That's nice of your broker to pick the lots for tax efficiency, not something 
I've ever encountered. But the lot scrubber is strictly FIFO so if you want 
your gains to match your statements and perhaps more important your 1099-B you 
need to assign the lots manually instead of letting the scrubber do it.

Regards,
John Ralls

> On Dec 3, 2022, at 11:34 AM, David T. <[email protected]> wrote:
> 
> So, the statements that I receive from brokers, which aggregate lots into one 
> sale/gain entry, are incomplete and don't give a full audit trail. That's 
> frustrating. 
> 
> I use the scrub feature, but compare my results to the financial institution 
> and pull things apart when the results are off. That's actually how I got 
> into this mess in the first place. I've gotten rather adept at assigning 
> sales to specific lots, since the financial institution I use makes 
> aggressive use of specific lots to manage gains throughout the year. 
> 
> David T.
> On Dec 3, 2022, at 9:12 PM, john <[email protected] 
> <mailto:[email protected]>> wrote:
>> 
>> It's not a programming necessity, it's an auditing necessity. Each purchase 
>> split represents a lot and in order to track the share balance of each lot a 
>> sale that touches multiple lots has to have a separate split for each lot so 
>> that you can work out what it did by examining the register.
>> 
>> It's possible that the lot scrubber screwed up--the code is old and 
>> torturously complex--but you didn't provide enough information for me to 
>> analyze that.
>> 
>> Note also that the lot scrubber is strictly FIFO.
>> 
>> Regards,
>> John Ralls
>> 
>>>  On Dec 3, 2022, at 1:34 AM, David T. <[email protected]> wrote:
>>>  
>>>  John,
>>>  
>>>  Thanks for the reply.
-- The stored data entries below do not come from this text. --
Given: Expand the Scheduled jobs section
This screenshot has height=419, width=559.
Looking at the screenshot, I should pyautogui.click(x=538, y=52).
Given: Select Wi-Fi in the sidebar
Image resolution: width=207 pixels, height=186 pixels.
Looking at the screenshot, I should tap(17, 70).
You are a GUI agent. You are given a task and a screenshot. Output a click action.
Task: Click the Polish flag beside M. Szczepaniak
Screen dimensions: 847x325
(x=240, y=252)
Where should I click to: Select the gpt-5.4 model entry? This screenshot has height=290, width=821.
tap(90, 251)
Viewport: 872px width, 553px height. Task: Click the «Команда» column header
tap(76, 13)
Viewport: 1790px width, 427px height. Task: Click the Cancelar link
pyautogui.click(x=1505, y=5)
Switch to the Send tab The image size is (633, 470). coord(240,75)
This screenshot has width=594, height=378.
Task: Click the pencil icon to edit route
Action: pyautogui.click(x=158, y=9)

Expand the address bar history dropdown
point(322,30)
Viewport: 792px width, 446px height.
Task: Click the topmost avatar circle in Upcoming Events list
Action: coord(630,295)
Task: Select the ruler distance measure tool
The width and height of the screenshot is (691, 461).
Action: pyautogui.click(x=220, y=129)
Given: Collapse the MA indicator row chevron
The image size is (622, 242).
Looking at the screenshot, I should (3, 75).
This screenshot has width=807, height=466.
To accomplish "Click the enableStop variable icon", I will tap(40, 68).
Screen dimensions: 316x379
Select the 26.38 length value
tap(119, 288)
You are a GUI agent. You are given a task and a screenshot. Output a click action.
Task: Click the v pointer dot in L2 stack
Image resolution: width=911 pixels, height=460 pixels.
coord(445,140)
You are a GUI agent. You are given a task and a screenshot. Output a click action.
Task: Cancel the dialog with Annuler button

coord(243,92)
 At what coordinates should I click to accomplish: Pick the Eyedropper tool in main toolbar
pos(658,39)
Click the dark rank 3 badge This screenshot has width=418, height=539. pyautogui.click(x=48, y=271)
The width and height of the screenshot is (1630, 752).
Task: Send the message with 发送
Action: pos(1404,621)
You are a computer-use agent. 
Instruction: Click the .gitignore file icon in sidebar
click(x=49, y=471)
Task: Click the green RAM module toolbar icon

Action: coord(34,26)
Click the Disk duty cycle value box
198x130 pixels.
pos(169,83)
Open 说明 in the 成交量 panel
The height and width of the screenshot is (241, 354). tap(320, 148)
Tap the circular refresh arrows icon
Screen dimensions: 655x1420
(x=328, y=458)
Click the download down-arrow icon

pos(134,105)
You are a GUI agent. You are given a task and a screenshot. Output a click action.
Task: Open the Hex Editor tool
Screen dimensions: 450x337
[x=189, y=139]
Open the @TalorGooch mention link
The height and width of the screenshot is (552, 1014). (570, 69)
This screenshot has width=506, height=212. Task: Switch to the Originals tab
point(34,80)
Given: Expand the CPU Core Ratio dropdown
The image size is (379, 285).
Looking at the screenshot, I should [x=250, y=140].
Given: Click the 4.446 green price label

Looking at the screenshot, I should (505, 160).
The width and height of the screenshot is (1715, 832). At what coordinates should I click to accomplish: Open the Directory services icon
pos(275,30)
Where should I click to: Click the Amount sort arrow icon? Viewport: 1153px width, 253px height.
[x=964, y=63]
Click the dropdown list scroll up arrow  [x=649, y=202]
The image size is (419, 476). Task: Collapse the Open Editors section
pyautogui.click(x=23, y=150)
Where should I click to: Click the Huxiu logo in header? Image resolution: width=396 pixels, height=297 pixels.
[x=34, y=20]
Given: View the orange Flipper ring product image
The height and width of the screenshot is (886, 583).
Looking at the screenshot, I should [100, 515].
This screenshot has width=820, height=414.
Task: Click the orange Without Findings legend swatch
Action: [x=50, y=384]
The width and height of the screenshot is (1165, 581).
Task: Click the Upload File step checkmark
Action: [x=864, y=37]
I went back and re-entered all of the transactions 
>>> again and this time it (mostly) came out as you have indicated. Not sure 
>>> how I got into the rabbit hole I was in...
>>>  
>>>  For what it's worth, the "separate" sales were the result of the lot 
>>> manager's splitting of a single sale into separate splits. While I 
>>> understand the programming necessities behind this approach, it renders 
>>> some accounts nearly incomprehensible when comparing to a financial 
>>> institution's records, as the GnuCash user is forced to examine (and tally) 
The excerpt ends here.